Despite their rich dataset, identifying the causal effect of combat deployments remains challenging because soldiers are not deployed at random. For example, unit commanders may prefer to bring their best soldiers to war and leave the rest behind, while soldiers with extenuating family or other circumstances may also avoid deployment. To overcome these challenges, the authors employ an empirical strategy that leverages the quasi-random assignment of newly recruited soldiers to units. This allows them to compare soldiers assigned “as-good-as randomly” to units that vary in their propensity to deploy but that are otherwise similar, approximating a true randomized experiment in which some soldiers are sent to war, but others are not.

The authors’ findings include the following:

  • Combat deployments substantially increase VADC payments. An average 10-month deployment increases any VADC receipt by 9.4pp and annual VADC compensation by $2,602 per person eight years after enlistment. Some of this increase is explained by warfighting. Other channels also play a role, however, including physical overuse and psychological trauma from deployment, as well as the potential for the deployment experience to relax VADC eligibility requirements. 
  • Combat deployments increase the risk of death and injury.  A 10-month deployment increase all-cause mortality by 0.53p.p within eight years of enlistment, but almost all of this is a result of deaths directly attributable to combat.  The estimated effect on overall noncombat deaths within eight years of enlistment is 0.05pp and not statistically distinguishable from zero. For deaths of despair, which primarily comprise suicide and drug or alcohol-related deaths, the estimated effect is 0.002pp. 

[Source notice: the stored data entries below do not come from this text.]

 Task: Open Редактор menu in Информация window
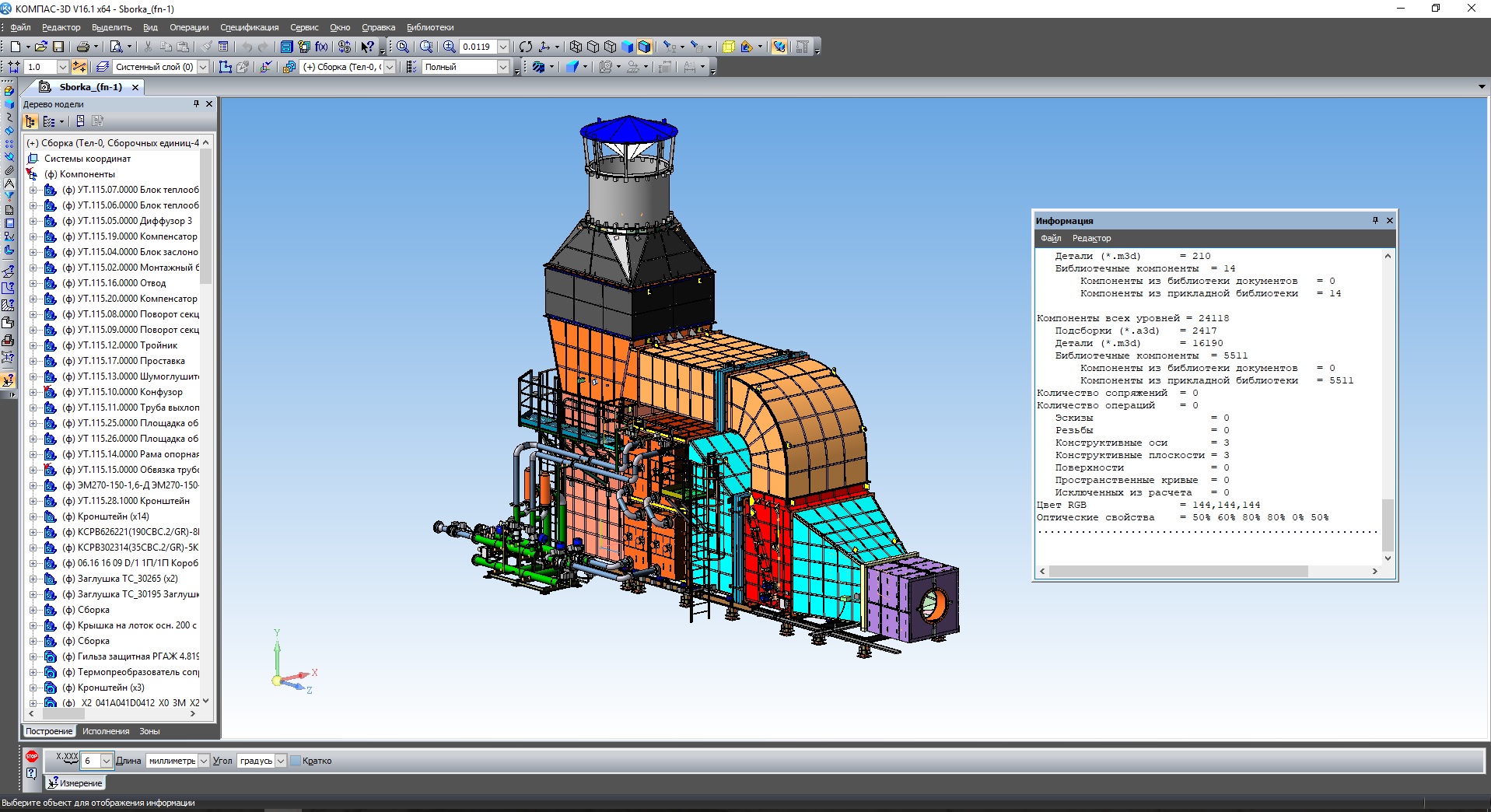(x=1091, y=238)
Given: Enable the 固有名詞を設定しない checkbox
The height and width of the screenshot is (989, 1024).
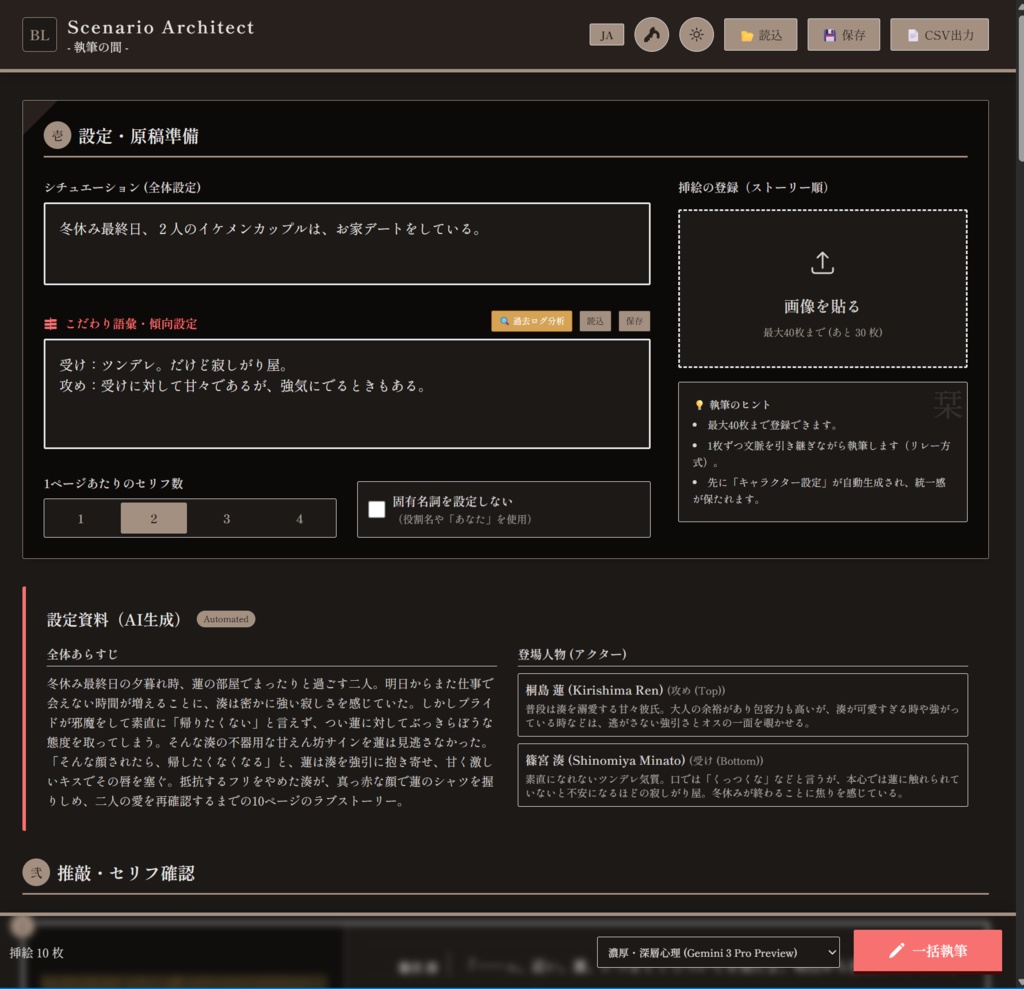Looking at the screenshot, I should point(377,509).
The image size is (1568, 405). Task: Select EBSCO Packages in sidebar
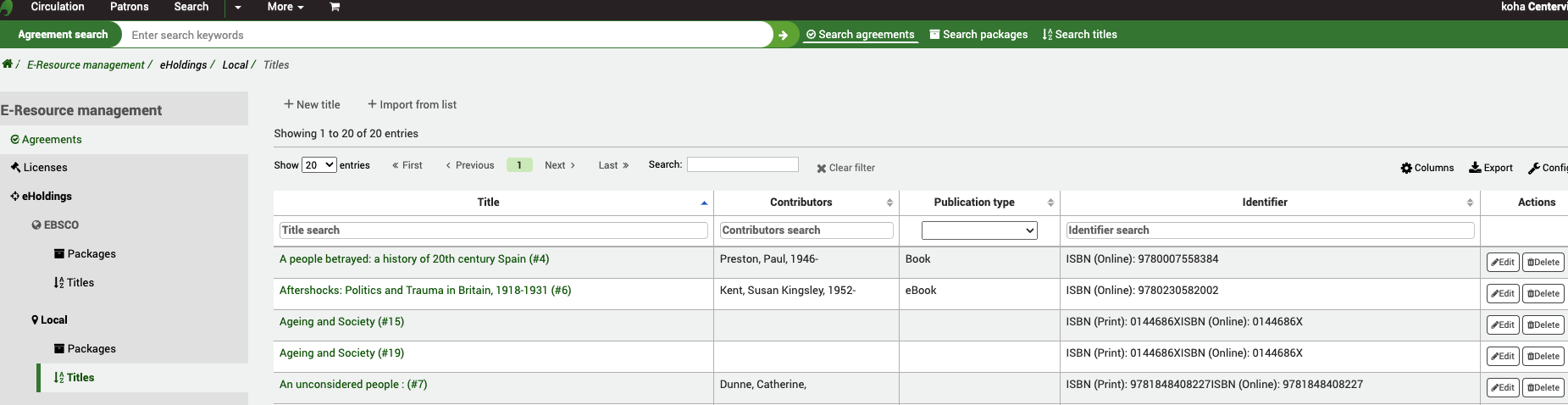click(x=91, y=254)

To better understand whether deployment has important adverse effects beyond increasing average disability and mortality due to combat, the authors also conduct additional analyses and find the following:

  • Deployments do not cause soldiers to be removed from service for misconduct or to be incarcerated. Deployments do not worsen credit scores or educational outcomes. 
  • Soldiers assigned to brigades with higher casualty rates are no more likely to die outside of combat. Additionally, soldiers exposed to more violence on deployments of the same duration do not have worse outcomes on non-combat mortality, misconduct, incarceration, credit, or educational attainment. 

The authors conclude by revisiting the striking trends in veterans’ outcomes that have been the focus of much public attention. They find that while deployment explains a large portion of the early 2000s increase in VADC receipt, more recently VADC and deployment have decoupled. The most recent cohorts of soldiers have some of the highest levels of VADC and the lowest deployment risk, suggesting that changes in overall VADC generosity and eligibility criteria may be responsible for the most recent surge. Deployment also does not explain changes in noncombat deaths, which are more closely connected to changes in the observable characteristics of whom the Army allowed to serve.

Bottom line for policymakers: This work offers a cautionary note against laying too much blame for veterans’ outcomes on combat deployment itself. To better support veterans of both past and future wars, it is important to understand a broad set of determinants of veterans’ outcomes, as well as the drivers of selection into service.